小型のハサミを使って、トラフグの稚魚およそ4000匹の歯を素早く切っていきます。
4か月で体長およそ9センチ程度に育った稚魚を手に持って、揺れるいけすのうえで切るのはなかなか難しい作業です。
下松市栽培漁業センター 小酒井優弥さん
「結構揺れますので、揺れるとフグの歯を切っている最中に間違えて唇とか切ってしまって、そこから病気がでてしまうので、できるだけ集中してうまく傷つけないように切るよう気をつけてますね」
トラフグには上下2枚ずつ、あわせて4枚の歯があり、そのままにしておくと、養殖いかだの網にかみついて逃げたり、お互いの尾びれをかんで病気になったりする危険があります。

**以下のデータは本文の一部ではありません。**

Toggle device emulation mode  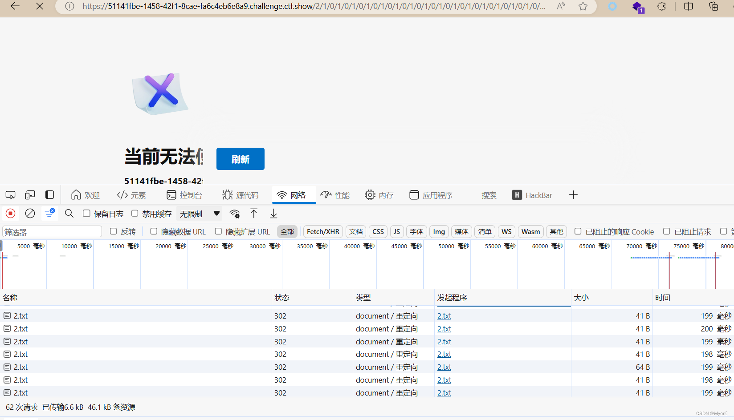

「歯切り」したトラフグは、7月に半分の2000匹を放流し、残る半分はここで養殖され飲食店などに出荷されます。
下松市栽培漁業センター 岡本考弘さん
「病気にならないように予防し、安定して夏バテにならないように、フグの健康に気をつけてエサをあげるというのが一番だと思います」
成長すると1匹およそ1.2キロになり、来年秋からの出荷を目指しています。